Crane, who passed away in 2019, was a prominent figure in the United States, and her work is part of the most prestigious collections. However, her name remains relatively unknown in Europe, and this exhibition offers a unique opportunity to discover her prolific and diverse body of work. Through this retrospective, which includes over 200 photographs, some of which have recently entered the museum’s collection, the Centre Pompidou invites us to delve into the world of a woman who pushed the boundaries of her medium, and whose work continues to surprise and inspire.

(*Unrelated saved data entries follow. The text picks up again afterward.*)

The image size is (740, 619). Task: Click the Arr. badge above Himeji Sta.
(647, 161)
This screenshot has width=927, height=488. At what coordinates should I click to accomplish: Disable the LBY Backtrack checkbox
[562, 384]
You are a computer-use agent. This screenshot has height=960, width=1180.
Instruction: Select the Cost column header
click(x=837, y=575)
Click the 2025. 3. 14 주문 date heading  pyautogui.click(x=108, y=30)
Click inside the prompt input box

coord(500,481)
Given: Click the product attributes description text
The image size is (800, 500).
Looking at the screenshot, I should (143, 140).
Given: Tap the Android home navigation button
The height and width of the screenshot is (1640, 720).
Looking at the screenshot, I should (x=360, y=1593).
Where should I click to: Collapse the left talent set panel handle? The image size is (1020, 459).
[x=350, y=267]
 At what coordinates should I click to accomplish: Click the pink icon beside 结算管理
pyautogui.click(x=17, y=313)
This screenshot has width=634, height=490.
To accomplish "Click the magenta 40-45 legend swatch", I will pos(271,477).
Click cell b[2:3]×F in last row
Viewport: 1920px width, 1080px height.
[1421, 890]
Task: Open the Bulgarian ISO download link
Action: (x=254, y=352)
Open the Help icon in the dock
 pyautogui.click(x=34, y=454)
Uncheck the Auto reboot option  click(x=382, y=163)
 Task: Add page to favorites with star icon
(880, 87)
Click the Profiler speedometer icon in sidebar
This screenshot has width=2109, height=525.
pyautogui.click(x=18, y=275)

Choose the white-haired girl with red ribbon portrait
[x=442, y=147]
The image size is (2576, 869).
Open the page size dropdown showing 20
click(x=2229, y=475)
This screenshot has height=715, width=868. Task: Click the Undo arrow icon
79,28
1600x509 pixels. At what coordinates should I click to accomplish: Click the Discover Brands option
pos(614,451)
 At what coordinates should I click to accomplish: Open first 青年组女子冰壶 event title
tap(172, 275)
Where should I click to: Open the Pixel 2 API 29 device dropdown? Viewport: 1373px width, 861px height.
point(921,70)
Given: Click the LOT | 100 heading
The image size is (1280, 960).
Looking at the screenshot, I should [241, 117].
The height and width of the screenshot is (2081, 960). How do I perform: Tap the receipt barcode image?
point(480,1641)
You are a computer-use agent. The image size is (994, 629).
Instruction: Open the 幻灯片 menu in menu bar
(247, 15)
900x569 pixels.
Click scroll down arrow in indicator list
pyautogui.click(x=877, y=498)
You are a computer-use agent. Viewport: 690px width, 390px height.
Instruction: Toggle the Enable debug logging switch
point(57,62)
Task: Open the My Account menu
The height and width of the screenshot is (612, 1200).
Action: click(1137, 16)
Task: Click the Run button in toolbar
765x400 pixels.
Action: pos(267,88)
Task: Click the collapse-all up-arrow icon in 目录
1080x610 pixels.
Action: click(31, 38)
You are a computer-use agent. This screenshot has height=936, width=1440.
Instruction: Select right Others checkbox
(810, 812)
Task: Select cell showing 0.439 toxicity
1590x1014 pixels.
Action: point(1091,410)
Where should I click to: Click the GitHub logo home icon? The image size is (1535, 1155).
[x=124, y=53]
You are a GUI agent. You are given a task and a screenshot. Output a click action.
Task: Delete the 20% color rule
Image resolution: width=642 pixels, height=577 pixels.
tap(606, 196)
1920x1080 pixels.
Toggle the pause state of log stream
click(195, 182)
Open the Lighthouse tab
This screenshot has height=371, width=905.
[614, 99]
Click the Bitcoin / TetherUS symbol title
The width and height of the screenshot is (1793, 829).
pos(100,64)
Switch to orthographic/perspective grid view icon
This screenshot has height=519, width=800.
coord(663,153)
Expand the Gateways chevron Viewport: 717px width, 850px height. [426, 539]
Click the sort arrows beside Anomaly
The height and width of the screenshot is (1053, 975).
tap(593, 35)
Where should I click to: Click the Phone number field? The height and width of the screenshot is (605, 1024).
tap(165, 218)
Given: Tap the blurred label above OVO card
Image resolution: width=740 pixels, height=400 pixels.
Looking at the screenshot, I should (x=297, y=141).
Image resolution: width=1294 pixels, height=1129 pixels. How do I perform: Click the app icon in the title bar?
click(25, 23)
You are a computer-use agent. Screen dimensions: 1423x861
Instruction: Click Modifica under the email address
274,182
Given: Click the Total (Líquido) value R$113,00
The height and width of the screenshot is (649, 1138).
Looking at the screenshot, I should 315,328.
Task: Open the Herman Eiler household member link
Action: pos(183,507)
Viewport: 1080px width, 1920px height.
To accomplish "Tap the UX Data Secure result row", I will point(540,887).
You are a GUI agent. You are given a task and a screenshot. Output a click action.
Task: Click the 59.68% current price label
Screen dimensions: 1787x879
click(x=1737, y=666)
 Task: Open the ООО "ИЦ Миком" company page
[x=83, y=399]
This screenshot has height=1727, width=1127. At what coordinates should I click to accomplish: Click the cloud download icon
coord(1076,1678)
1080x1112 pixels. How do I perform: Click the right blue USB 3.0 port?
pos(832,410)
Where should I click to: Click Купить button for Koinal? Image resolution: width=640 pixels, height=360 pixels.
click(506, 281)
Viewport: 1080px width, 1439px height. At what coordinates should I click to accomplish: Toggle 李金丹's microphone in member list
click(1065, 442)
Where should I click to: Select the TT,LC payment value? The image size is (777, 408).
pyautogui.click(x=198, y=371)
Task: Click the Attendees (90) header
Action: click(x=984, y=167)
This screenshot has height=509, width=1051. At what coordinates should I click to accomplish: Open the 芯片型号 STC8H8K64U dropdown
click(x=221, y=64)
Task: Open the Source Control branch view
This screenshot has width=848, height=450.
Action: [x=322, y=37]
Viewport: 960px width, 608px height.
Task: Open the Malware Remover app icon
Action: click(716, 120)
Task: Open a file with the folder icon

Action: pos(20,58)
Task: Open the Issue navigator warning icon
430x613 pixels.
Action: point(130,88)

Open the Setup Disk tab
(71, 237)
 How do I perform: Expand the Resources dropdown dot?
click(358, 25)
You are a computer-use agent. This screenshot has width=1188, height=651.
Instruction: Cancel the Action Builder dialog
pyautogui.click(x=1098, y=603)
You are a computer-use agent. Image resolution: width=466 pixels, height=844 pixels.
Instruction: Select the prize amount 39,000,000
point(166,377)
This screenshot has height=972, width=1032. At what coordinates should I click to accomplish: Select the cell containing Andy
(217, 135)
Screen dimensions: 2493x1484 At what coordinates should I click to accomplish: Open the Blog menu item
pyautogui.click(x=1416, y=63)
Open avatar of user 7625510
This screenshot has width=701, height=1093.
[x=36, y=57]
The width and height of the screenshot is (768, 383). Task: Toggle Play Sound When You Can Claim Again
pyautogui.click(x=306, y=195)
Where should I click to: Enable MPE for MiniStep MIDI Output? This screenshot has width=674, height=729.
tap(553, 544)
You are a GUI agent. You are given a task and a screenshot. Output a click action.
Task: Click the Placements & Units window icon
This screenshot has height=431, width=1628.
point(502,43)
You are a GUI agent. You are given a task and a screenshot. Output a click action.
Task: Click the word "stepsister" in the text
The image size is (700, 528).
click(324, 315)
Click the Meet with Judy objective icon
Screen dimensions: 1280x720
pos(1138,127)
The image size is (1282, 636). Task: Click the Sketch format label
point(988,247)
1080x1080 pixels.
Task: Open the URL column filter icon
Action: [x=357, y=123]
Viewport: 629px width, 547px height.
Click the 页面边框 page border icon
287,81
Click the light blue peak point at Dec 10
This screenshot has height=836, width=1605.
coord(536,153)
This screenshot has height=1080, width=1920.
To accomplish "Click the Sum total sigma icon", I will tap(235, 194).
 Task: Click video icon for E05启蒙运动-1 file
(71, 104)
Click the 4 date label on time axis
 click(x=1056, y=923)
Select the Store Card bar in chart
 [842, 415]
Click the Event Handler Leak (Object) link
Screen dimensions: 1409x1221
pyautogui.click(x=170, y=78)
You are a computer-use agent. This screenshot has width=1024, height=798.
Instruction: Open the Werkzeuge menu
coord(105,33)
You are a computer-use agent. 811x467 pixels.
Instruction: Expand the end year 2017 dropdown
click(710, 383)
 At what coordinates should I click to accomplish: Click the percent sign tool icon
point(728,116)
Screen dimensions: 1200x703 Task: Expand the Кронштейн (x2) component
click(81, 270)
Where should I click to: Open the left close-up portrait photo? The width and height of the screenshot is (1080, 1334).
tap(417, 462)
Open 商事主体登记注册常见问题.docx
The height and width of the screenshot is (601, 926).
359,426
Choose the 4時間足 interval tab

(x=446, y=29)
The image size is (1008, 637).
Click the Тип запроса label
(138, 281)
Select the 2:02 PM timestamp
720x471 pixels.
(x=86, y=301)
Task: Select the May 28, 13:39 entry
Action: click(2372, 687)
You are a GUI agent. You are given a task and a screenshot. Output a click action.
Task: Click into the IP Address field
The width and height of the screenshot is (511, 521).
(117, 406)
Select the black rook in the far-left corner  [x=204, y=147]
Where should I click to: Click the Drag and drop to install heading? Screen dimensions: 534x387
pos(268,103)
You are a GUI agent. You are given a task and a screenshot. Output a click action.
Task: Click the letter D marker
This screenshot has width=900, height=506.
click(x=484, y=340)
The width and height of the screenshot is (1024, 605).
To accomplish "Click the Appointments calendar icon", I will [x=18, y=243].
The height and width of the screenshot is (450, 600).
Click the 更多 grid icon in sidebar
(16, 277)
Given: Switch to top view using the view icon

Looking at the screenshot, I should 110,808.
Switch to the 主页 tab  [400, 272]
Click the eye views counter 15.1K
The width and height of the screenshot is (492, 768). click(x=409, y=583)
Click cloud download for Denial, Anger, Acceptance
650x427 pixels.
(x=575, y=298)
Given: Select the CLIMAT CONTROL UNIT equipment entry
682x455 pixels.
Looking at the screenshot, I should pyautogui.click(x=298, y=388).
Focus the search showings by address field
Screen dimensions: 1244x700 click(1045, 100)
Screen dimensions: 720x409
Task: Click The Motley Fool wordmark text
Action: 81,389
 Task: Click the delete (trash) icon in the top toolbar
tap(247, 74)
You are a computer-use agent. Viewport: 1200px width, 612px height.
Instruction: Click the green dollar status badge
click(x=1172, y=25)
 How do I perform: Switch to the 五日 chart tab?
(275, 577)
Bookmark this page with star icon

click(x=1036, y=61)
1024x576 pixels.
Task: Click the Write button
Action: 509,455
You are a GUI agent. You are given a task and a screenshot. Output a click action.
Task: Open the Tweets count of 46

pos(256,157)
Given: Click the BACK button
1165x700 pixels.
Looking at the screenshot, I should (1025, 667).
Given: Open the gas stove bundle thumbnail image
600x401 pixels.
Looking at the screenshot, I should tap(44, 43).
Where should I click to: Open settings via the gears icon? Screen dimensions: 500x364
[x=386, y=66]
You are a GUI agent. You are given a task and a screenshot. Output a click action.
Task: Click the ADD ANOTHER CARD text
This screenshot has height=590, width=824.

Curated by Julie Jones, the exhibition focuses on the first 25 years of Crane’s career, from 1960 to 1985, a period marked by her use of analog photography and a strong geographical and artistic connection to Chicago. It was through her exposure to avant-garde European photography theories and her studies under Aaron Siskind at the Institute of Design that Barbara Crane truly forged her artistic identity and laid the groundwork for her experimental journey.

Barbara Crane produced a massive body of work. Julie Jones speaks of monumental archives that reflect the breadth of the artist’s efforts. “I need to work to be happy, and I have always passionately loved making images,” Crane once said. Her images are impossible to reduce to a single style. Throughout her career, she explored an impressive variety of techniques and approaches: black and white, color, collage, double exposure, Polaroid… Always in series. Each photograph is part of a sequence, a narrative progression where every image gains meaning within the whole.

In Private Views, she ventures into spontaneity, exploring color and nighttime photography while perfecting her approach to faces and bodies she captures at dusk. Human Forms is a striking example of her exploration of abstraction. In it, she photographs her children without ever revealing their faces, focusing on the contours of their bodies, reduced to pure lines, blurring the boundaries between photography and painting. This search for abstraction is also evident in the darkroom, where Crane humorously plays with optical illusions, as seen in her Baxter Labs series. By combining negatives in the enlarger, she creates abstract graphic forms, repeating and reorganizing patterns that develop around a central highlighted element.

This characteristic tension between formal experimentation and documentary ambition runs throughout her work and reflects a deep interest in humanity. Even when photographing architecture, as in Loop Series, her gaze seeks out human presence: an open window, a raised curtain, passersby… These images also reveal her keen sense of observation, the research she conducted beforehand, and the strict protocols she imposed on herself. She went out to photograph, capturing with precision the play of shadows and light on the city’s historic buildings, always at the same time of day, in a constant quest for balance between chance and control. “Even when I was in the car, I would note the location and time so I could return,” she admitted in an interview.

The exhibition concludes with a large pink wall, a tribute to her studio, a true space of creative experimentation. Here we find later series such as On The Fence, as well as more intimate photographs, marking the transition to the second half of her life. This phase is characterized by more introspective work, which we eagerly await to discover in France. The question remains: when?